WHAT THIS TASK INVOLVES
I need the number of lines in the listing below that include the string "status", and only that number.

DATA UNDER STUDY
• • • • • • •

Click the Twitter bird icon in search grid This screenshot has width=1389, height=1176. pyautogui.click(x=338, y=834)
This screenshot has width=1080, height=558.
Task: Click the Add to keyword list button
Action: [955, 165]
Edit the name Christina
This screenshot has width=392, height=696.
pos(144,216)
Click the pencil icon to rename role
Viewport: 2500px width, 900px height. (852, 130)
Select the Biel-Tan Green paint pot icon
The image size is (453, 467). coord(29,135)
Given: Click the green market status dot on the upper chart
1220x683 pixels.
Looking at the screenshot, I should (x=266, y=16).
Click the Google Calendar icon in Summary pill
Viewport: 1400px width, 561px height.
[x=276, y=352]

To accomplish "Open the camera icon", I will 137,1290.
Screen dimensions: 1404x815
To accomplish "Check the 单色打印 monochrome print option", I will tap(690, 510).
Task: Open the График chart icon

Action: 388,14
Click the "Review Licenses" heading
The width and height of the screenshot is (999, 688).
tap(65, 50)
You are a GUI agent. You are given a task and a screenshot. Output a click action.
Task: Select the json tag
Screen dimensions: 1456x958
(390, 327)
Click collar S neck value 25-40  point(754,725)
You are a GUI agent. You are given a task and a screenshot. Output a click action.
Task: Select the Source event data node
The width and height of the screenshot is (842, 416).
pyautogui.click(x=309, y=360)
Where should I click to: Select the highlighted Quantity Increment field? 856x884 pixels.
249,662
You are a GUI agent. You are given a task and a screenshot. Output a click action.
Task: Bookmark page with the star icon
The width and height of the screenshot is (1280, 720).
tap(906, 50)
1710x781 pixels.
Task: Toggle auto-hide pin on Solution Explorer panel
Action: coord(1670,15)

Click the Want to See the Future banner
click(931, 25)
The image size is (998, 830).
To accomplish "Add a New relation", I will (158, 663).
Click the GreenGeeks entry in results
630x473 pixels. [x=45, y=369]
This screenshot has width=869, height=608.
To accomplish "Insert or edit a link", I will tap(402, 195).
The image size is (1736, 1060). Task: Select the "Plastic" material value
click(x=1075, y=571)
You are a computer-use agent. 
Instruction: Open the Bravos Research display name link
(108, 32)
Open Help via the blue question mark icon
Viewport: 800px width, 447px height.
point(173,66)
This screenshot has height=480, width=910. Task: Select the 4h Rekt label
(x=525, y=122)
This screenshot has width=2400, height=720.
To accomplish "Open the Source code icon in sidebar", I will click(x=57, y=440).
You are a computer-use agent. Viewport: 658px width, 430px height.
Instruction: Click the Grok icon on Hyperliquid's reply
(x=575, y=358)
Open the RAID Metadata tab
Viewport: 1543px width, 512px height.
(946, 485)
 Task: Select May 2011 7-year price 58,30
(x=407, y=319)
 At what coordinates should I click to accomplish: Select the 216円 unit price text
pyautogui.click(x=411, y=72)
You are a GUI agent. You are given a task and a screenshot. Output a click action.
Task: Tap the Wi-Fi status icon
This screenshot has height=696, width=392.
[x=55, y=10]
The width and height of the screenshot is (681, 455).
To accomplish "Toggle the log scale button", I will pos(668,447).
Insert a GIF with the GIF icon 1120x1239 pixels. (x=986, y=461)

• • • • • • •

WRITTEN ANSWER
2